EXERCISE DIRECTIONS — In the records that follow, find the line with "Viewport: 797px width, 1427px"; from there, retype every line exactly through the line with "1253x470 pixels.", which also belongs to the answer.

RECORDS FOR THE EXERCISE —
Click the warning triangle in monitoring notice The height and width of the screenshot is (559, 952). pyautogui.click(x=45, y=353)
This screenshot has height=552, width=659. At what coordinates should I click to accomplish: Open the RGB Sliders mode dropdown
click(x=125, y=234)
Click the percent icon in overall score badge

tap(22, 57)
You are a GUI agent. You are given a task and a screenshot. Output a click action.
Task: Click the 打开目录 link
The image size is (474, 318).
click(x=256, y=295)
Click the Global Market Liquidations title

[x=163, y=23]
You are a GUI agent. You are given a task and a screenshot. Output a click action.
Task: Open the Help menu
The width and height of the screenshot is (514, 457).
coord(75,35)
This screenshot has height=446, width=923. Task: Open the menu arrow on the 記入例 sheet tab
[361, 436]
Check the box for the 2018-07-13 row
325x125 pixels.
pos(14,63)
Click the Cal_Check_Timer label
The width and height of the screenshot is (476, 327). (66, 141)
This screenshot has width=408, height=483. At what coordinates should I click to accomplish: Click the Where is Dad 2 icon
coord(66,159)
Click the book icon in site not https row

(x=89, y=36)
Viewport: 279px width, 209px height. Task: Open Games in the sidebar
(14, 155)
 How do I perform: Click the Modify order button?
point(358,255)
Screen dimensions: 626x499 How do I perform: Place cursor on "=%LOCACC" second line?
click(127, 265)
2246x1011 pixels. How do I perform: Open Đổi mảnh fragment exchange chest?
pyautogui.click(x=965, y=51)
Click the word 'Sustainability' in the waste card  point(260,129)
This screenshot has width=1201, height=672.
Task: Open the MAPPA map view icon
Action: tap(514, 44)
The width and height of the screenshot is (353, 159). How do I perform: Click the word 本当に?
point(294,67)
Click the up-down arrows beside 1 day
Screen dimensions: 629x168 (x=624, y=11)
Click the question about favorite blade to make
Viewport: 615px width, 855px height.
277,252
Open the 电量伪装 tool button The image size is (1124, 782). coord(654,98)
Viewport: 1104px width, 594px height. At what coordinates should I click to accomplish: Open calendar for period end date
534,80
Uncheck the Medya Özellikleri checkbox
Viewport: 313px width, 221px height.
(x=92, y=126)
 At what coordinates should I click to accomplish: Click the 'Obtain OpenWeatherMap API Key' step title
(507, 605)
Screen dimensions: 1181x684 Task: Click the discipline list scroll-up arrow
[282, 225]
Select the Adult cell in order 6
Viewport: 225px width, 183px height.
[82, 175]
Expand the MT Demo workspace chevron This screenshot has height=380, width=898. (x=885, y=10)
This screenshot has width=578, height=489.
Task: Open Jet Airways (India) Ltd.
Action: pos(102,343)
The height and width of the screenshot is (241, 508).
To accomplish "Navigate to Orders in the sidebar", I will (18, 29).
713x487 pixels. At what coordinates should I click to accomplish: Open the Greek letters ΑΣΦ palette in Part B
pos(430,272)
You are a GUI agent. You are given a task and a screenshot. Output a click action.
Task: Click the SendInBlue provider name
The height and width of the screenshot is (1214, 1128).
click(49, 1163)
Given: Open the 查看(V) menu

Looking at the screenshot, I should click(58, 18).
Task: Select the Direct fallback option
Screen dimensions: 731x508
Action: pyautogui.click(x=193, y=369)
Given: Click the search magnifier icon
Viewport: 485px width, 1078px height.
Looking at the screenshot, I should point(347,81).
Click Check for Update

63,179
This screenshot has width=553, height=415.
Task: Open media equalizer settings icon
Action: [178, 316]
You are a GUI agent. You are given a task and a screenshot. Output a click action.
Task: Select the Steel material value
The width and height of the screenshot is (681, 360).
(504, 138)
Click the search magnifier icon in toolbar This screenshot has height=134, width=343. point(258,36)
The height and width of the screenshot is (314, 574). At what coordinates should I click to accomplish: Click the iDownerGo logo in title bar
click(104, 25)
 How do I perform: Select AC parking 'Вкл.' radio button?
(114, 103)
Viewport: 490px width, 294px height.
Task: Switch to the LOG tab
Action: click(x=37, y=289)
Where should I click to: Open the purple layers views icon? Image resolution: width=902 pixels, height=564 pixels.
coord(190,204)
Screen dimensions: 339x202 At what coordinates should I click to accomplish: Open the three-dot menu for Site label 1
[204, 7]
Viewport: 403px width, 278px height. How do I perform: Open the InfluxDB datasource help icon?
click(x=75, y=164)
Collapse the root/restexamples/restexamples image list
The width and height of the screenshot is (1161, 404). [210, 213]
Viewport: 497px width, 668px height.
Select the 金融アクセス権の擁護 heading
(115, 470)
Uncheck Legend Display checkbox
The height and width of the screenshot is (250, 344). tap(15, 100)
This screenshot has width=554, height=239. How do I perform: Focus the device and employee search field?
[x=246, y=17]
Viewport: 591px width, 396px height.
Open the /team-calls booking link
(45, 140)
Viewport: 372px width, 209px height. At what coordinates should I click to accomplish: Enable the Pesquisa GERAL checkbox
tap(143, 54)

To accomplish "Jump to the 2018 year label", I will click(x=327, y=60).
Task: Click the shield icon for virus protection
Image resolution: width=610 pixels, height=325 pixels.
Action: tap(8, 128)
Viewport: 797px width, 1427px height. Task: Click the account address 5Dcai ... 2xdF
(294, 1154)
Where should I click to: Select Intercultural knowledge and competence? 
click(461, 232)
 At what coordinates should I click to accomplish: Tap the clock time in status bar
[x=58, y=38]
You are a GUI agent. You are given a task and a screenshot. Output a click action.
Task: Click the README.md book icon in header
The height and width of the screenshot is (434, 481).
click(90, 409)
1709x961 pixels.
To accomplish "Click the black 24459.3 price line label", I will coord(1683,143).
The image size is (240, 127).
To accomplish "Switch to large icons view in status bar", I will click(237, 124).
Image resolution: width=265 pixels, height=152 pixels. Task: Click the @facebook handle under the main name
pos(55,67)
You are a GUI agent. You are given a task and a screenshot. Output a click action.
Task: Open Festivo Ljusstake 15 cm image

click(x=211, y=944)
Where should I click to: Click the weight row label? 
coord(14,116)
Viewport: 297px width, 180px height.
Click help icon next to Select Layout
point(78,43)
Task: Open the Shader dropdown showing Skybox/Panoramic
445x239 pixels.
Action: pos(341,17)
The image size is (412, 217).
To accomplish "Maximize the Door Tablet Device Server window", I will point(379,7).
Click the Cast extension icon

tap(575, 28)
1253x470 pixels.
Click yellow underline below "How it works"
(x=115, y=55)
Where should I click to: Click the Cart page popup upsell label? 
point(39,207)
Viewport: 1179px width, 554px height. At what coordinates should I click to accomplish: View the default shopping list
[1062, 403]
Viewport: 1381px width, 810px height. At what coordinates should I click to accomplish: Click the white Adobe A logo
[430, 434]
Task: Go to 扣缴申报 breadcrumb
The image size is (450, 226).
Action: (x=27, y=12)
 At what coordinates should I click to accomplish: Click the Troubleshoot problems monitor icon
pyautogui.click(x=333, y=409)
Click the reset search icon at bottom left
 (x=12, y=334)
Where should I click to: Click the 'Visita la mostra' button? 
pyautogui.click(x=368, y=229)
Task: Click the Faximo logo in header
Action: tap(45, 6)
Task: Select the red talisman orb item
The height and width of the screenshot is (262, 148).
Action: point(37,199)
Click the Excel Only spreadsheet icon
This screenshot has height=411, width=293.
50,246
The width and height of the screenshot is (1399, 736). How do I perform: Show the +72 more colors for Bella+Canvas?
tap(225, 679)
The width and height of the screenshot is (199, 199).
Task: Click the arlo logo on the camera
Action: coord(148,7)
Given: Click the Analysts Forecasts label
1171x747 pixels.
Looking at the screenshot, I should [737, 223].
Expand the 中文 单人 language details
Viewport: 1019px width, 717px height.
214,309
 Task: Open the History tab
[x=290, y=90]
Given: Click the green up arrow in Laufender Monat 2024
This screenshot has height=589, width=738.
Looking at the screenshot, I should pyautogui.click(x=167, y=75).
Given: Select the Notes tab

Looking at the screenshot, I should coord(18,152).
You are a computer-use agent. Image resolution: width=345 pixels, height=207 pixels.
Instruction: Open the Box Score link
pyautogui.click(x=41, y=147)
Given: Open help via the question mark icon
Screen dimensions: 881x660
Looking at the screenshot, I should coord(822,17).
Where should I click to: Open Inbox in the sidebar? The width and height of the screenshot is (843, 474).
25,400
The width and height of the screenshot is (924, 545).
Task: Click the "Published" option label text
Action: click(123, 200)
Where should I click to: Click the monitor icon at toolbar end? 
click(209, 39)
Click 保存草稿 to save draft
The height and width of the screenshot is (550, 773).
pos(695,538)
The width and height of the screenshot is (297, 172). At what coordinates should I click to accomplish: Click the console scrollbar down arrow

EXERCISE ANSWER —
Viewport: 797px width, 1427px height. Task: Click the account address 5Dcai ... 2xdF
(294, 1154)
Where should I click to: Select Intercultural knowledge and competence? 
click(461, 232)
 At what coordinates should I click to accomplish: Tap the clock time in status bar
[x=58, y=38]
You are a GUI agent. You are given a task and a screenshot. Output a click action.
Task: Click the README.md book icon in header
The height and width of the screenshot is (434, 481).
click(90, 409)
1709x961 pixels.
To accomplish "Click the black 24459.3 price line label", I will coord(1683,143).
The image size is (240, 127).
To accomplish "Switch to large icons view in status bar", I will click(237, 124).
Image resolution: width=265 pixels, height=152 pixels. Task: Click the @facebook handle under the main name
pos(55,67)
You are a GUI agent. You are given a task and a screenshot. Output a click action.
Task: Open Festivo Ljusstake 15 cm image

click(x=211, y=944)
Where should I click to: Click the weight row label? 
coord(14,116)
Viewport: 297px width, 180px height.
Click help icon next to Select Layout
point(78,43)
Task: Open the Shader dropdown showing Skybox/Panoramic
445x239 pixels.
Action: pos(341,17)
The image size is (412, 217).
To accomplish "Maximize the Door Tablet Device Server window", I will point(379,7).
Click the Cast extension icon

tap(575, 28)
1253x470 pixels.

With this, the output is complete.